Dr. Anita Rogers has been involved with the delivery of education, civil rights, human services, reentry programming, violence prevention, victim assistance and mental health in varied capacities: administrator, fundraiser, program developer, evaluator, strategic planner, teacher, and trainer. As a development consultant, she has raised millions of dollars to help nonprofit and government agencies provide services to underserved populations, especially people of color.
Dr. Rogers’ clients are wide and varied and include such notables as the Tuskegee Airmen, Philadelphia Department of Public Health, Philadelphia Department of Human Services, School District of Philadelphia, United Way, Opportunities Industrialization Centers (OIC) of America and Philadelphia, National Urban League, North Carolina Division of Aging, US Center for Mental Health Services, and the US Center for Substance Abuse Prevention. She is particularly proud of the national school-based substance abuse prevention curriculum she developed in and adopted by the government of Malaysia on behalf of the US State Department. Dr. Rogers also coordinated a national mentoring project, Linking Lifetimes, in 11 American cities for high-risk youth and a kinship support program, Grandma’s Kids, under the Temple University Center for Intergenerational Learning which has served as a national model.

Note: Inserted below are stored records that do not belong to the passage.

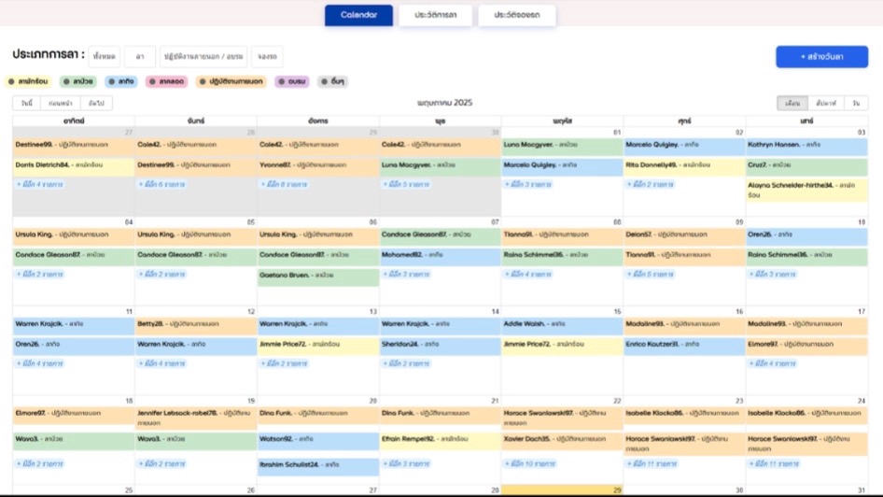Switch calendar to วัน day view

pyautogui.click(x=855, y=103)
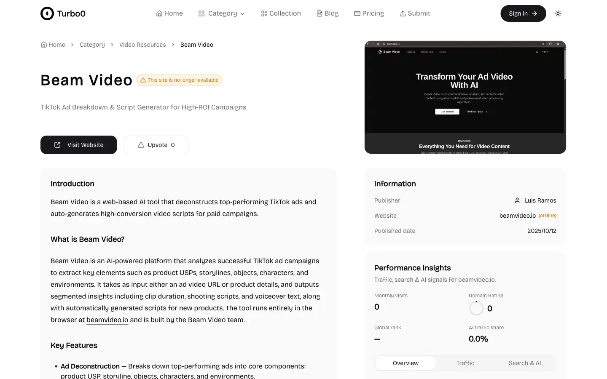
Task: Open the Video Resources breadcrumb link
Action: [x=142, y=45]
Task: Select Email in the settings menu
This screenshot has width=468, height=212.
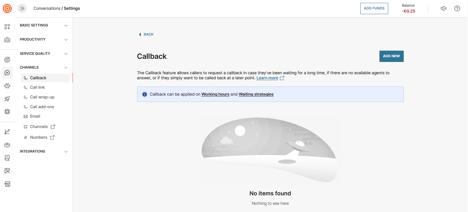Action: (x=35, y=116)
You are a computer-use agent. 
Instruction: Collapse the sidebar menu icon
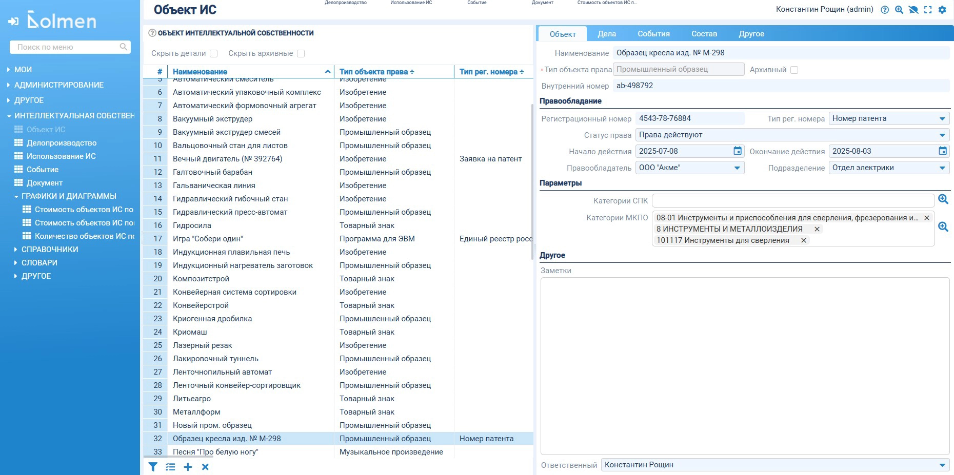[x=13, y=21]
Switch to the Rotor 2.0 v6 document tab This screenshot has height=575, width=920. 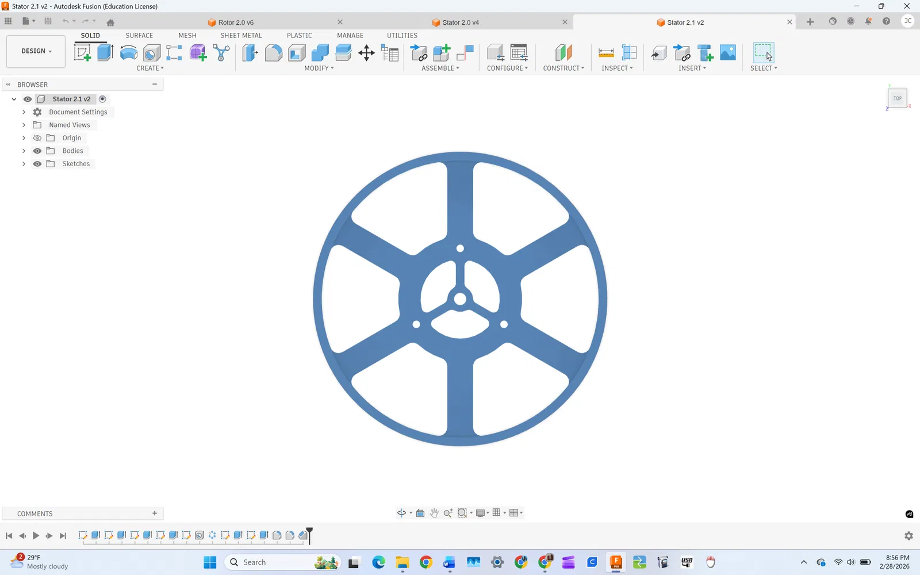coord(236,22)
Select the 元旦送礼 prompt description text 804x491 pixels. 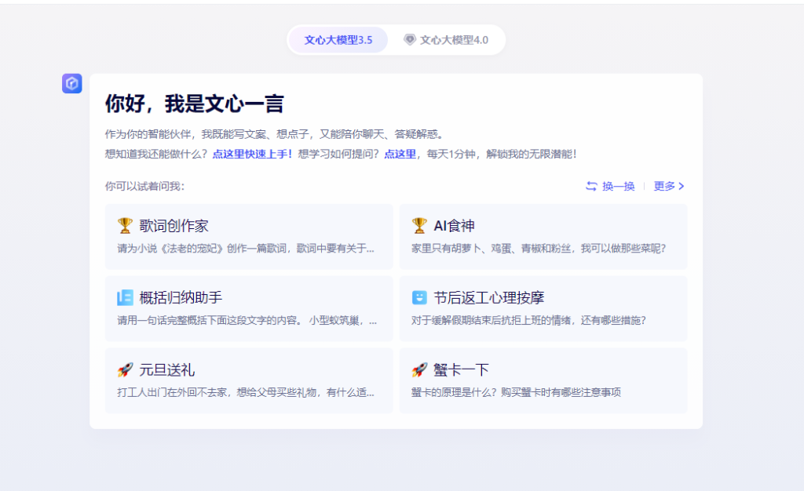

Dr. Rogers was the first Executive Director of the Philadelphia Martin Luther King Center for Nonviolence where she worked closely with Coretta Scott King and other civil rights icons. She initiated the first latter-day freedom rides taking youth from Philadelphia to southern civil rights historic cities/locations arranged for them to meet with such notables as Rosa Parks, Coretta Scott King, Andrew Young and many unsung heroes of the movement. Dr. Rogers’ community work has been recognized by many national and international Who’s Who, and she has many local honors. She earned a bachelor’s degree in psychology from Temple University, master’s degree in special education from Antioch University, and a PhD in educational psychology from Temple University.